En alguna de mis últimas clases hube de sacar a relucir el tema, porque pensaba que uno de los mejores modos de alcanzar cierta pericia y gracia en la expresión, sobre todo en la escrita, podría lograrse con buenas lecturas de textos en prosa (novela, ensayo, periodismo, etc.) que yo aconsejaba realizar despacio paladeando buenos escritores, deteniéndose incluso de vez en cuando en alguna página para asomarse a los talleres donde se cocinó el léxico, se amañó la sintaxis, se trabajo en niveles semánticos, etc.

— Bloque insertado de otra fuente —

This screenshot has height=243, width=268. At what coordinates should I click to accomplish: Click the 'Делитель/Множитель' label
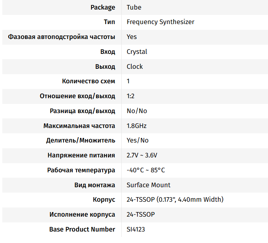click(x=80, y=140)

A la hora de recomendar modelos para esa gimnasia, me salía la prosa de clásicos modernos, que es lo que recomendé, encareciendo muy mucho que la recomendación no entrañaba el encomio narrativo: Gabriel Miró y Azorín pudieron ser dos excelentes escritores –cuyo modo de escribir es histórico, no actual–, pero resultan un desvío como novelistas, como narradores. De ese tenor, recomendaba, de Miguel Delibes hacia acá, las novelas no regionalistas del propio Delibes, los ensayos de Francisco Ayala –señoriales y rigurosos al mismo tiempo– o la exhibición de novelistas actuales como Luis Landero. Cuando me preguntaban sobre otro nombre, me daba cuenta de que el valor de los otros nombres no radicaba –o no radicaba solo y esencialmente– en la exhibición del estilo sino en otros aspectos: Rafel Chirbes en Crematorio (acaba de publicar En la orilla, con ella ando); los últimos cinco relatos de Luis Mateo Díez, Mendoza, etc. hasta llegar a otros novelistas en los que el estilo verbal –que no el novelesco– es meramente funcional, como en Belén Gopegui, totalmente volcada en lograr otras funciones de la novela, sin que eso signifique desdén hacia su estilo "verbal". El paso siguiente sería el de los novelistas que sobreponen los modos narrativos a la verbosidad del estilo, como es el caso extremo de Javier Marías, que acepta juicios para todos los gustos.
Hice referencia en ese manejo de nombres y consejos a otros muchos nombres, desde luego, entre ellos el de Millás, para señalar su capacidad para la ironía y el relato corto, pero me encontré con un alumno que me contradijo y alabó su última novela. La dispersión del juicio me sirvió para señalar que la dirección de la novela no va siempre de la obra al lector, sino que se produce muchas veces en sentido contrario: es el lector el que busca o rechaza determinadas maneras narrativas, cierto; yo suelo rechazar la novela fantástica, por ejemplo. No todo el mundo disfrutará con las dos últimas novelas de Vila-Matas, atractivas por dejar en libertad una inteligencia desatada que mueve el estilo con facilidad y riqueza; precisamente frente a Luis Landero –quizá el mejor ejemplo actual para enriquecer el estilo– que parece haberse enredado en esa construcción manierista en detrimento de otros elementos de la narración, que resultan excesivamente difuminados. Quizá nadie le ha señalado exactamente el excesivo juego de bimembraciones que a veces soportan sus páginas.
Por ahí se nos cuela otro elemento que mejor se aprecia desde la narratividad (tema, tiempo, espacio, personajes, motivos, perspectiva....) que desde el estilo. Vila-Matas juega en las fronteras de esa narratividad, Landero lo hace con el acendramiento del estilo.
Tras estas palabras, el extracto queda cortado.